Coloured Diamonds Set New Auction Record

This year will go down in the record books as “the year of the fancy-coloured diamond,” says Michael King, director of trading for Paragon International Wealth Management, a Toronto-based firm that specializes in advising clients on adding fancy-coloured diamonds to their investment portfolio. A pair of fancy-coloured diamond earrings set a new auction record in May, selling for $57.4 million at Sotheby's Geneva Magnificent Jewels and Noble Jewels sale. The mismatched pair of diamonds ‒ one pink and one blue ‒ were auctioned in separate lots, but were both sold to the same anonymous buyer. The pear-shaped diamonds were named for the Greek deities and twin brother and sister Apollo and Artemis. The 14.54-carat ‘Apollo Blue’ sold for $42.1 million and the 16-carat ‘Artemis Pink’ for $15.3 million. As a pair, they set a record for the most expensive earrings ever sold at auction. The prior record-holder was the Miroir de l'Amour earrings, which sold for $17.6 million through Christie's in 2016. The Apollo is the largest internally flawless fancy vivid blue diamond ever auctioned. Less than 0.1 per cent of diamonds have any blue coloring, and only a very small percentage of those are graded ‘Fancy Vivid Blue,’ says the Gemologica Institute of America (GIA); while the Artemis Pink is the most chemically pure type. King says that buyer interest and demand for fancy colored diamonds in the investment marketplace remains strong.
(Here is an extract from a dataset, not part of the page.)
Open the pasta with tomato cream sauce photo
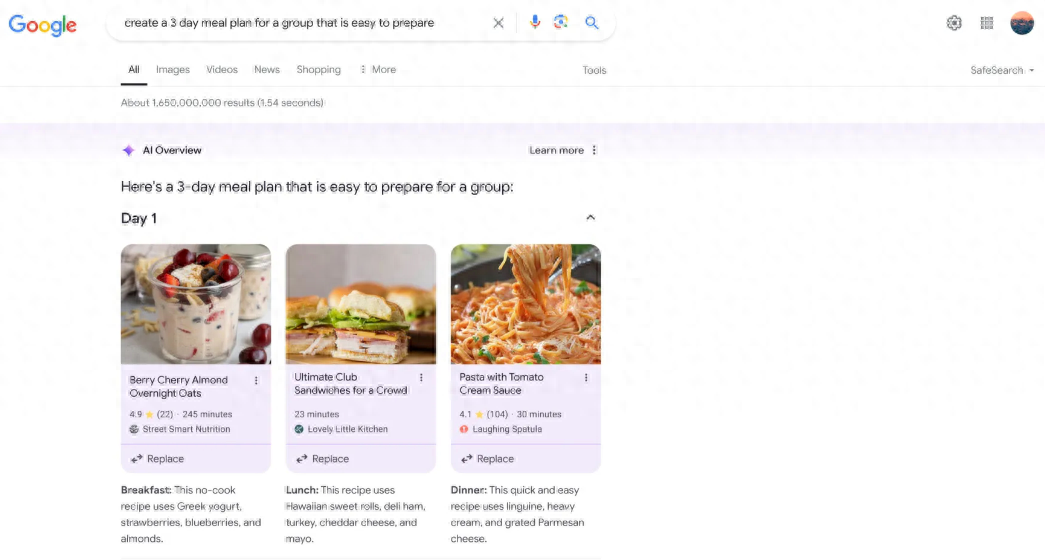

Smart Beta Impacts Outperformance

The number of asset managers that beat benchmarks last year is reduced when smart beta benchmarks are used as comparisons, says Lyxor Asset Management. It found that 28 per cent of active funds in Europe beat traditional benchmarks in 2016, but this becomes just 13 per cent when smart beta indices are used. The number of outperformers of traditional cap-weighted indices is lower than 2015 when 47 per cent of the active managers beat their benchmarks. Active managers that succeeded in outperforming their benchmark were overweight on the ‘value’ factor at the expense of low-beta, quality, and momentum factors. It also found markets were devoid of meaningful trends in 2016 and instead were dominated by “frequent stylistic rotation from one factor to another.” As well, in the current market environment, which is influenced more by politics than by the economy, it was been difficult for active managers to generate performance and take advantage of changes in trends in 2016.

Hedge Funds Gain For Sixth Month

The ‘Preqin All-Strategies Hedge Fund’ benchmark returned 0.76 per cent in April, its sixth consecutive month of gains, taking 2017 year-to-date and 12-month performance to 3.99 per cent and 10.67 per cent respectively. In contrast to the wider benchmark, macro strategies have posted two consecutive month of losses, having returned -0.27 per cent in April and -0.09 per cent in March. However, all other leading strategies have been above water in each month of the year so far. Equity and event driven strategies have outperformed the industry benchmark in 2017 posting robust returns in April of 1.03 per cent and 0.87 per cent respectively. Multi-strategy funds (+0.52 per cent) and credit strategies (+0.21 per cent) also enjoyed gains in April and, along with event driven strategies, have now posted 14 successive months of positive returns.

ETF Assets Break Through $4 Trillion Milestone

Assets invested in ETFs/ETPs listed globally broke through the US$4 trillion milestone at the end of April 2017, says preliminary data from ETFGI’s April 2017 global ETF and ETP industry insights report. ETFs and ETPs listed globally gathered record net inflows of US$37.94 billion in April marking the 39th consecutive month of net inflows. Year-to-date, a record US$235.21 billion in net new assets have been gathered. At this point last year, there were net inflows of US$81.01 billion. Equity ETFs/ETPs gathered the largest net inflows with US$27.75 billion, followed by fixed income ETFs/ETPs with US$10.78 billion, while commodity ETFs/ETPs experienced net outflows of US$1.28 billion. “Investors continued to favour equities over fixed income and commodities as equity markets performed positively in April. The S&P 500 was up one per cent, international equity markets outside the U.S. and emerging markets were both up two per cent in April,” says Deborah Fuhr, managing partner and a founder of ETFGI.